### WHAT IS NEEDED
Would you copy out, exactly as written, each line from the one containing "Expand the Preset Themes dropdown chevron" to the end of the records below?

### SUPPLIED MATERIAL
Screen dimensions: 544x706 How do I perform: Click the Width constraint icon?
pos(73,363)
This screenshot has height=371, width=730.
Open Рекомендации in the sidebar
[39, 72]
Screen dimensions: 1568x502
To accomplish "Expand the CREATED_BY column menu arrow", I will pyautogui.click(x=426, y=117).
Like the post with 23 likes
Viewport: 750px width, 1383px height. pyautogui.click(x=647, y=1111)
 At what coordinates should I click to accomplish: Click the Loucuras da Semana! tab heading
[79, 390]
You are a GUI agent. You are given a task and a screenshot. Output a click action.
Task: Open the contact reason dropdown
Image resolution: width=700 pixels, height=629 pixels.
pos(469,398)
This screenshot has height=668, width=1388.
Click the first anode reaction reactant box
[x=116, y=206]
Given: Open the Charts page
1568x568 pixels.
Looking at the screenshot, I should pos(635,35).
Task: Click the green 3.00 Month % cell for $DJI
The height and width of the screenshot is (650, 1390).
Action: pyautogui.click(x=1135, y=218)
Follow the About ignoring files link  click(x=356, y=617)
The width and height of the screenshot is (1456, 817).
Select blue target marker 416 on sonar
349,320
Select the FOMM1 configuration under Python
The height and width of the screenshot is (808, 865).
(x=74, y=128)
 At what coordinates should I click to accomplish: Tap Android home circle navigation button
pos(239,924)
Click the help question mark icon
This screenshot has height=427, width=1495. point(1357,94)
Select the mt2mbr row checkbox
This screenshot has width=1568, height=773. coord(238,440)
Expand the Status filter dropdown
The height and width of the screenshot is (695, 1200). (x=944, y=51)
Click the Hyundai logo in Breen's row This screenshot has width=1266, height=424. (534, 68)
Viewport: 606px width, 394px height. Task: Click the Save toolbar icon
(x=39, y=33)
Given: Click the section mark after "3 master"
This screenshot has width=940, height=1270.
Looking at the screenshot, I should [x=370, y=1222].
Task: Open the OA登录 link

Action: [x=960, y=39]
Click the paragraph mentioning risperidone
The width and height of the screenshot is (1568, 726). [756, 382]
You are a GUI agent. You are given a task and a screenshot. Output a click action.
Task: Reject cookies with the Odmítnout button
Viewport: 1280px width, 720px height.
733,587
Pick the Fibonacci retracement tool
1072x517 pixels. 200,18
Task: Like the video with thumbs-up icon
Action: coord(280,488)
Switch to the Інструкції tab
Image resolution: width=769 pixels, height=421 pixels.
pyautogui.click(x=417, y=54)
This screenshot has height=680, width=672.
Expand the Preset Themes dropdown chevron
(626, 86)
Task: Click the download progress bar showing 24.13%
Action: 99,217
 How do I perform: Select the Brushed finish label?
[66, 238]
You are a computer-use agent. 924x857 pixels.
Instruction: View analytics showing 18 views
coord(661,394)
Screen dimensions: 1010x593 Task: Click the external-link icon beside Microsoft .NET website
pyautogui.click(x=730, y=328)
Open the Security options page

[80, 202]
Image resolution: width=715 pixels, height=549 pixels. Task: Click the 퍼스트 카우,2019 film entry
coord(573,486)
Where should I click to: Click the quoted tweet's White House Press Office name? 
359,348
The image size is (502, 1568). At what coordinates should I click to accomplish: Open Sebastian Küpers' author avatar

### RESPONSE BOX
Expand the Preset Themes dropdown chevron
(626, 86)
Task: Click the download progress bar showing 24.13%
Action: 99,217
 How do I perform: Select the Brushed finish label?
[66, 238]
You are a computer-use agent. 924x857 pixels.
Instruction: View analytics showing 18 views
coord(661,394)
Screen dimensions: 1010x593 Task: Click the external-link icon beside Microsoft .NET website
pyautogui.click(x=730, y=328)
Open the Security options page

[80, 202]
Image resolution: width=715 pixels, height=549 pixels. Task: Click the 퍼스트 카우,2019 film entry
coord(573,486)
Where should I click to: Click the quoted tweet's White House Press Office name? 
359,348
The image size is (502, 1568). At what coordinates should I click to accomplish: Open Sebastian Küpers' author avatar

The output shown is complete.